- **ACTION ITEM**
Should an entry contain an image, omit it and repeat the rest exactly.

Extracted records
-------

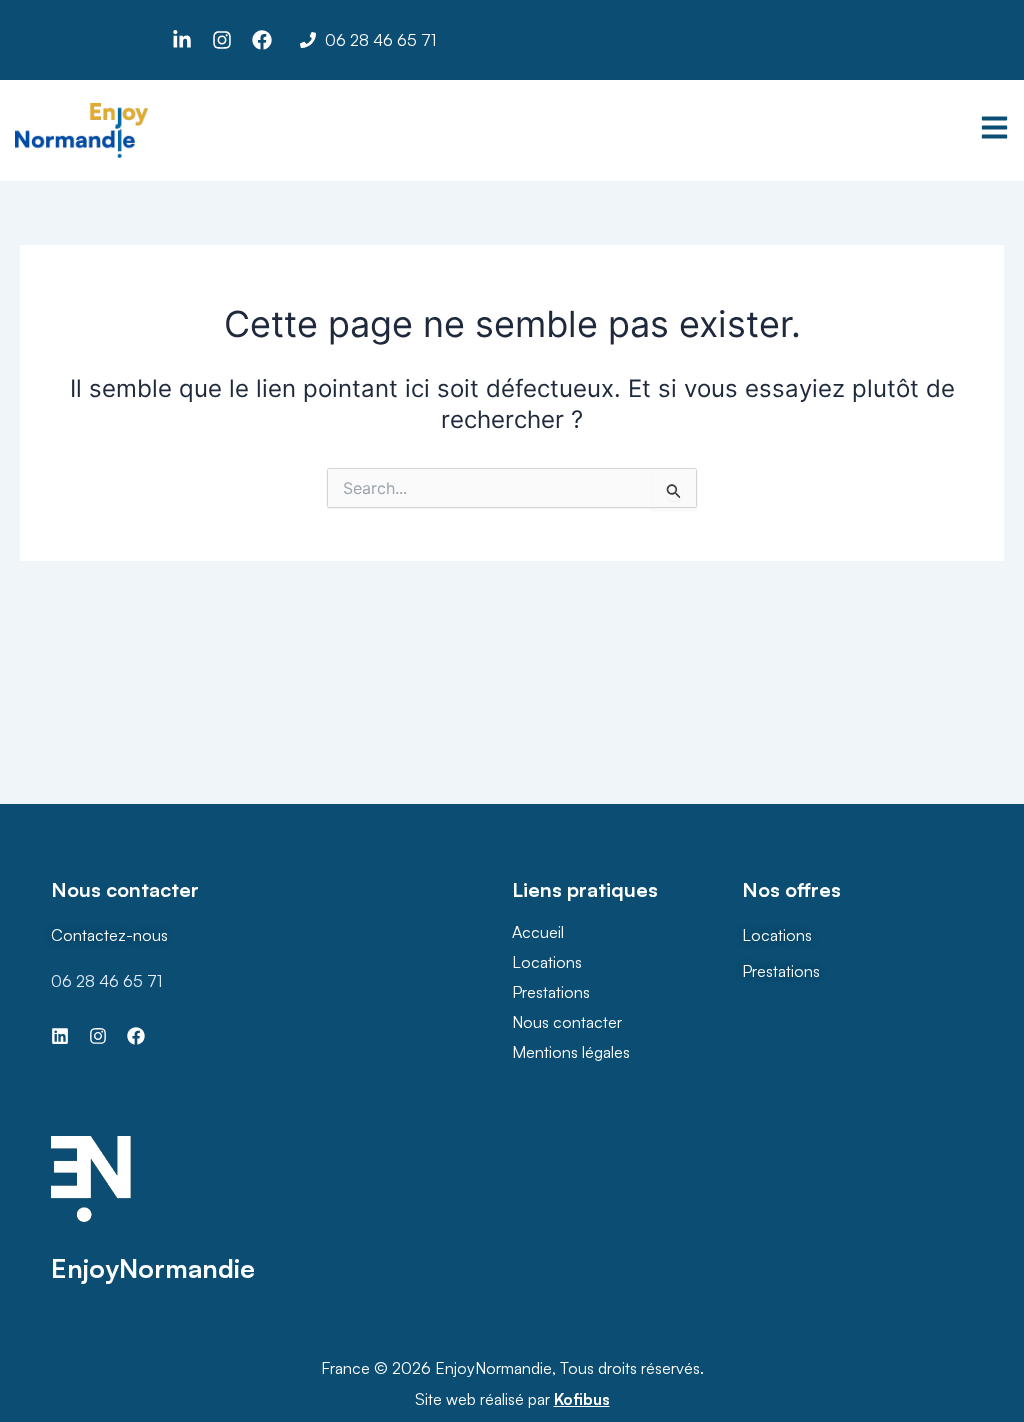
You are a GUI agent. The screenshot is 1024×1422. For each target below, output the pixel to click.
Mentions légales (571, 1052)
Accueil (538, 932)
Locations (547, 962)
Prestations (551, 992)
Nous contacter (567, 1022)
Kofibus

-------

- **EXPECTED ANSWER**
You are a GUI agent. The screenshot is 1024×1422. For each target below, output the pixel to click.
Mentions légales (571, 1052)
Accueil (538, 932)
Locations (547, 962)
Prestations (551, 992)
Nous contacter (567, 1022)
Kofibus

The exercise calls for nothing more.